In the Souleotes case, supra, the facts with relation to the competency of the evidence of intimacy of the mother with the defendant were very similar to those of the present case. In that case the evidence was objected to on cross-examination, and the objection was overruled. The court said:

"We find no error in the rulings of the court on the cross-examination of the mother of the prosecutrix. She was the only witness called for the defendant; and she testified on direct examination that her daughter had admitted to her, after the information against the defendant had been filed, that the defendant had never tampered with her. On cross-examination she denied that she was friendly with the defendant; but later, in answer to several questions over objection, she admitted that she was intimate with the defendant, and had had on a number of occasions sexual intercourse with him. Such questions were plainly proper as tending to show her interest in the defendant, and thereby affecting her credibility as a witness." [90 Cal. App. 2d 255]

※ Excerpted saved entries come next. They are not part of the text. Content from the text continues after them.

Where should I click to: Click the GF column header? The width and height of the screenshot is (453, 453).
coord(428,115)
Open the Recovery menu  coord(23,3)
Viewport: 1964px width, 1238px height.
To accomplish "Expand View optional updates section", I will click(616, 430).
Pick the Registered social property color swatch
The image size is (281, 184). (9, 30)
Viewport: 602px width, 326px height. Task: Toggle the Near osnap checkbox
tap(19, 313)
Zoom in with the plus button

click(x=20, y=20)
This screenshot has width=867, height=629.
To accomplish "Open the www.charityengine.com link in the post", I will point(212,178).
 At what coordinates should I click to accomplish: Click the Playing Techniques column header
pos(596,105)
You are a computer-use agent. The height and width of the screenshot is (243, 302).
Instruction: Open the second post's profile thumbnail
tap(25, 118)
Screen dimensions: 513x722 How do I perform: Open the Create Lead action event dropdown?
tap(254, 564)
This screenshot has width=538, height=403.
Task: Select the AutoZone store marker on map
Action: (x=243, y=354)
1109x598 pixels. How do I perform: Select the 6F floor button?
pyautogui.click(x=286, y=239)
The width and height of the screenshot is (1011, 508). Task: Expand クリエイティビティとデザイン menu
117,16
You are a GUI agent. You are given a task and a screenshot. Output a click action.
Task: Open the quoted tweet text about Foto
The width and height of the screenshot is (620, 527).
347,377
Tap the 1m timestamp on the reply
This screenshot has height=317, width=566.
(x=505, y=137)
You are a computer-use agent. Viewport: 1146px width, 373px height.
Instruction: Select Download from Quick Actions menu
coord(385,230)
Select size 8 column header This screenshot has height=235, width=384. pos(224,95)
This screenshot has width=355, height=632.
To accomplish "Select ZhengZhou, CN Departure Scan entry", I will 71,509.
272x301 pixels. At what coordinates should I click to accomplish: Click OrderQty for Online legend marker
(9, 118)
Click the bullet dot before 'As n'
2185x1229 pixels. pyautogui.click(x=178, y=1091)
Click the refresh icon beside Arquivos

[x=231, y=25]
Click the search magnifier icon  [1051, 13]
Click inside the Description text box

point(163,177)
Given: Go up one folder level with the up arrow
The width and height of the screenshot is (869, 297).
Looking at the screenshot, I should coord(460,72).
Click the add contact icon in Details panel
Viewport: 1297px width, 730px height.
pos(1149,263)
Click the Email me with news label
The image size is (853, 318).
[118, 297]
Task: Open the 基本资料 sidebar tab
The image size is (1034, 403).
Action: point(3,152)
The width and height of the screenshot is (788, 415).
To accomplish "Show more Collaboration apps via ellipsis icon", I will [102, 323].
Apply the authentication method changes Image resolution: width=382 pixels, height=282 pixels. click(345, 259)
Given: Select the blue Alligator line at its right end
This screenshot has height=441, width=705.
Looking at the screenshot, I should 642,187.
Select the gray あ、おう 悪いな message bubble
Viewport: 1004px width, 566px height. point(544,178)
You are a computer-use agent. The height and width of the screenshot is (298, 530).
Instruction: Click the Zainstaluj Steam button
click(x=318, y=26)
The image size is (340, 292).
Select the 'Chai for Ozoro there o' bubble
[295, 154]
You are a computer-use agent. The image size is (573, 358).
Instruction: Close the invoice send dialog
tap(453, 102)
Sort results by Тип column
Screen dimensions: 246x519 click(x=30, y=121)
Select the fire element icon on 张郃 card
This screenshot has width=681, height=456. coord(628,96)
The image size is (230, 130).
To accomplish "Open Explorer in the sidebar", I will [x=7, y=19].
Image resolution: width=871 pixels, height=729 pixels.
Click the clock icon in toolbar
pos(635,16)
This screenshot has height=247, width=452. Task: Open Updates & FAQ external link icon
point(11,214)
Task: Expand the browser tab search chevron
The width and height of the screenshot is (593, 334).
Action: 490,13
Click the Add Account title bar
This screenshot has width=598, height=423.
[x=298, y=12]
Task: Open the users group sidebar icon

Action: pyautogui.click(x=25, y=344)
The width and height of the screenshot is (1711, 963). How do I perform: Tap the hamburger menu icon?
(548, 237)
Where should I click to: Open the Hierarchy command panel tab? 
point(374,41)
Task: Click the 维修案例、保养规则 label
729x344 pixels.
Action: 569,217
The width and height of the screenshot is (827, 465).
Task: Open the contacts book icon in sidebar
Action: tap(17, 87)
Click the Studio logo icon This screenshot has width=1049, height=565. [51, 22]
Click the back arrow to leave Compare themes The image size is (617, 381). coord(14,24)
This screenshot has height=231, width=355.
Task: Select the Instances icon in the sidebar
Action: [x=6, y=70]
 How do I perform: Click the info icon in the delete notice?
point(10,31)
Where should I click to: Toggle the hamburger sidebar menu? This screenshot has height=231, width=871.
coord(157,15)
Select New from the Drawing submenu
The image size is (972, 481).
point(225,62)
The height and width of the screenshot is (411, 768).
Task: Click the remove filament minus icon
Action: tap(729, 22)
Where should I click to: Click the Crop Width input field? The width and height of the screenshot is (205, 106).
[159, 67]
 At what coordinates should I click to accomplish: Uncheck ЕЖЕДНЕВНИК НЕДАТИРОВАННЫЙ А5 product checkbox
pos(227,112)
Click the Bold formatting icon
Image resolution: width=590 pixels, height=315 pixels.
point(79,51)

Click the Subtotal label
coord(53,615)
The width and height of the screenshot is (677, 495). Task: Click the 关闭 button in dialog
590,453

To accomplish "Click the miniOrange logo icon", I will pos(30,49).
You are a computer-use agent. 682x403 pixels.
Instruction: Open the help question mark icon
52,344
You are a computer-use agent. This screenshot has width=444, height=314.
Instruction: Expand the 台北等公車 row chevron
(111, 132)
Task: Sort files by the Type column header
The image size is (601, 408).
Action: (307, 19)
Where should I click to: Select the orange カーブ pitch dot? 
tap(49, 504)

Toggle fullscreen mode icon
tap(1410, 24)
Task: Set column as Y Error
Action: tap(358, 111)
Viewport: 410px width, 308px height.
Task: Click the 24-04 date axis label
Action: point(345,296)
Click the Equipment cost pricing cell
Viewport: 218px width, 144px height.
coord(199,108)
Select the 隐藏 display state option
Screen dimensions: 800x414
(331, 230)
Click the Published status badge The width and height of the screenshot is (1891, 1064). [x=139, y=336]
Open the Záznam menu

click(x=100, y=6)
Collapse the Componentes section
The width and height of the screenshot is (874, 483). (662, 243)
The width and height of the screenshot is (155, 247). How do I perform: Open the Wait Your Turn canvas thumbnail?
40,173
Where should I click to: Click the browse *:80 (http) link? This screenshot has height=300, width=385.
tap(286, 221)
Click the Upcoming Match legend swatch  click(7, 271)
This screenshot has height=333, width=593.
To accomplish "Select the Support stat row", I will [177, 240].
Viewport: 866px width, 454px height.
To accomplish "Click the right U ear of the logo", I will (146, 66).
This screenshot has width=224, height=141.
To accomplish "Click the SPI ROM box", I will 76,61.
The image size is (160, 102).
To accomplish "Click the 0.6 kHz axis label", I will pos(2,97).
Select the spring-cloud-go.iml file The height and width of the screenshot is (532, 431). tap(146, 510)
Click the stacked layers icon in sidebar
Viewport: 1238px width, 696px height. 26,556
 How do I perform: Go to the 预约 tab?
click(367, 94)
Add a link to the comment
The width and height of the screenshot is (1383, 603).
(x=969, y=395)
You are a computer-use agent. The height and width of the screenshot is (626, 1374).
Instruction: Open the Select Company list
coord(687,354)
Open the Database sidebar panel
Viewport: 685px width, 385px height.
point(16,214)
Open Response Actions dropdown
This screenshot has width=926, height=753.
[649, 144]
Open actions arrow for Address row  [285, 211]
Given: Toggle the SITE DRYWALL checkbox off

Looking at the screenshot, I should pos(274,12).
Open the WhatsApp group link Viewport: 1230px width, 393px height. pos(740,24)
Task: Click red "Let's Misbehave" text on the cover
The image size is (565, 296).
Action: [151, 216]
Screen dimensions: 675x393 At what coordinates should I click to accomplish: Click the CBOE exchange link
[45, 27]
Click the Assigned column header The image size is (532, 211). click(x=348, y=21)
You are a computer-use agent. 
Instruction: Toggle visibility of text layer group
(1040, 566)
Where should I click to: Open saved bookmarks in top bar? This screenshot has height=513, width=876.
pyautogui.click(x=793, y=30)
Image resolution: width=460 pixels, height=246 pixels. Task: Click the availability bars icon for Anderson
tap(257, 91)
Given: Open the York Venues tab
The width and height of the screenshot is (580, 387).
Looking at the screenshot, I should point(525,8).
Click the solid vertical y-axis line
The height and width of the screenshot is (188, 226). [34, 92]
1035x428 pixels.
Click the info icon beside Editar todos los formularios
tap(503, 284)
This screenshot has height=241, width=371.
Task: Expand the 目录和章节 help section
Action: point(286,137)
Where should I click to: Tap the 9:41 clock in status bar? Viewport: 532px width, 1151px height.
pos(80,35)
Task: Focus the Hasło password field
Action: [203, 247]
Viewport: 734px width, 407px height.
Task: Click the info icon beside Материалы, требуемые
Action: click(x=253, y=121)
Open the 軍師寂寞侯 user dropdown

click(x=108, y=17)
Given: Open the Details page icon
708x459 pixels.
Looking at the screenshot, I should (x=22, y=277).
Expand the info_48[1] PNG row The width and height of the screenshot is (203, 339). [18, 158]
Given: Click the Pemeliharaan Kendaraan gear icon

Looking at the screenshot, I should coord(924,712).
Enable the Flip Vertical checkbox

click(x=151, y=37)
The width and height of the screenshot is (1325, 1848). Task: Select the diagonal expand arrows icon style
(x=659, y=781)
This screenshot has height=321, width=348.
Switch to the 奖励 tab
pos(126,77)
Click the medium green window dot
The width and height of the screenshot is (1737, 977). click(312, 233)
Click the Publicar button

The challenged evidence in the present case was competent to rebut the credibility of the witness, and to show her interest in the case. Moreover, in this case there was no objection to that evidence at the trial, and no motion to strike it from the record or to direct the jury to disregard it. It has been frequently held that the competency of evidence may be waived by failure to object to it at the trial. [8] A defendant may not ordinarily remain silent and permit incompetent or prejudicial evidence to be adduced at a trial against him, without objection and without asking that it be stricken from the record, or making a request of the court to instruct the jury to disregard it, and then for the first time complain of that evidence on appeal. (People v. Houston, 88 Cal. App. 2d 11, 17 [198 P.2d 53]; People v. Simmons, 28 Cal. 2d 699, 723 [172 P.2d 18]; 10 Cal.Jur. ยง 111, p. 824.) In the Simmons case, Mr. Justice Shenk said in a concurring opinion:

"... It is conceded that on the trial defendant's counsel made no objection to the admission of the statements in evidence and no motion to strike or limit its effect was made. It is the rule that unless objection to it is made at the trial such evidence is beyond attack on appeal and may be considered in support of the judgment."

The record indicates that the defendant had a fair and an impartial trial. The jury found him guilty on both counts of the information. The sentences were directed to run concurrently. There appears to have been no miscarriage of justice.

The judgment is affirmed.

Adams, P. J., and Peek, J., concurred.